**Exercise**:
Please retype the listing below word for word and exclude its images.

**Records provided**:
───
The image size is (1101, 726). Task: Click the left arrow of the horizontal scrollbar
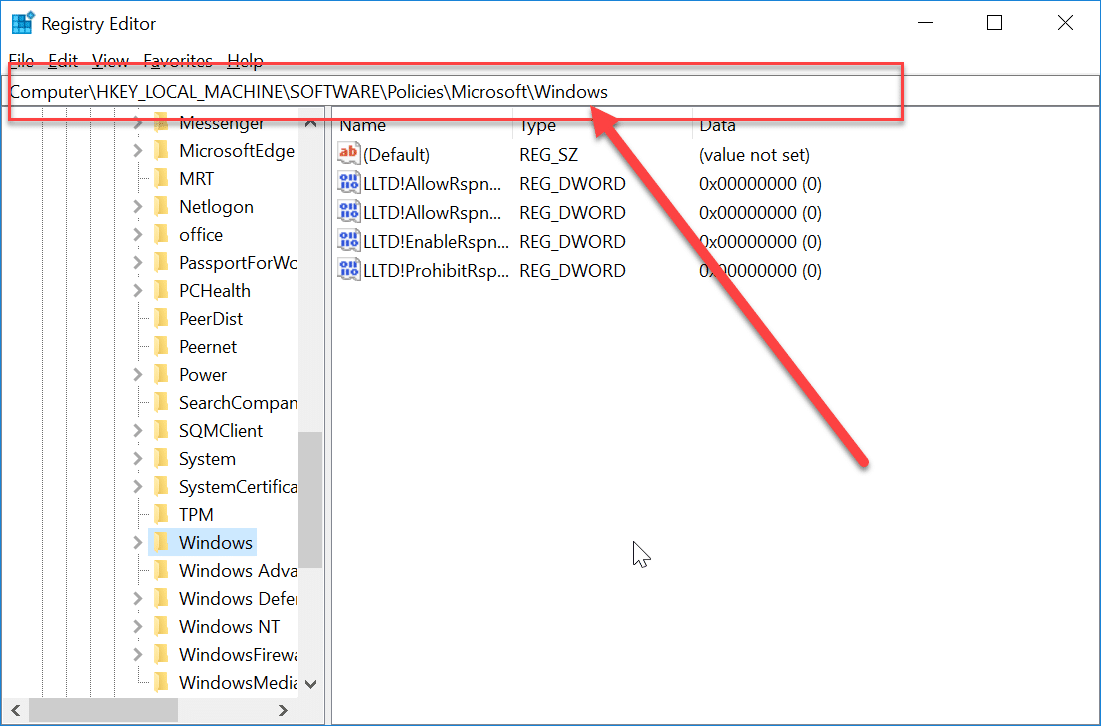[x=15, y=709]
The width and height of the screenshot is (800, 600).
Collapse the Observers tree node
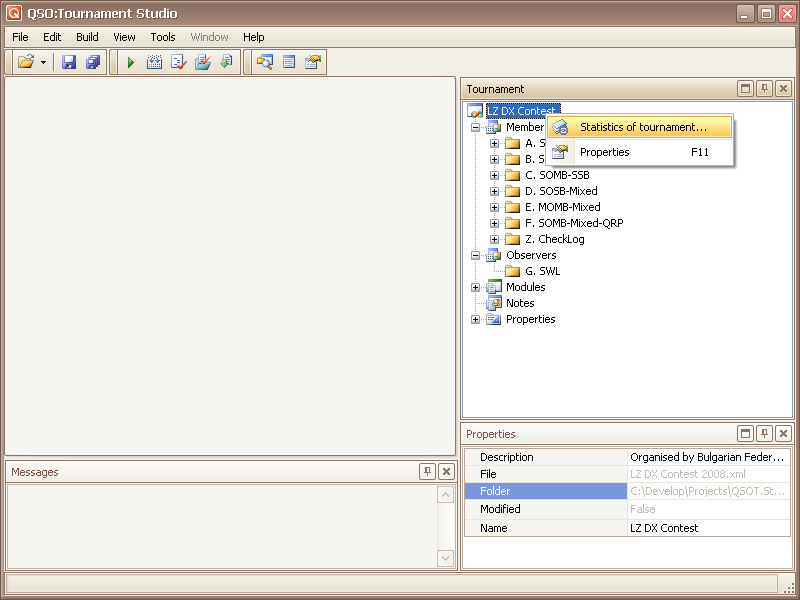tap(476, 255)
───
**Your response**:
The image size is (1101, 726). Task: Click the left arrow of the horizontal scrollbar
[x=15, y=709]
The width and height of the screenshot is (800, 600).
Collapse the Observers tree node
tap(476, 255)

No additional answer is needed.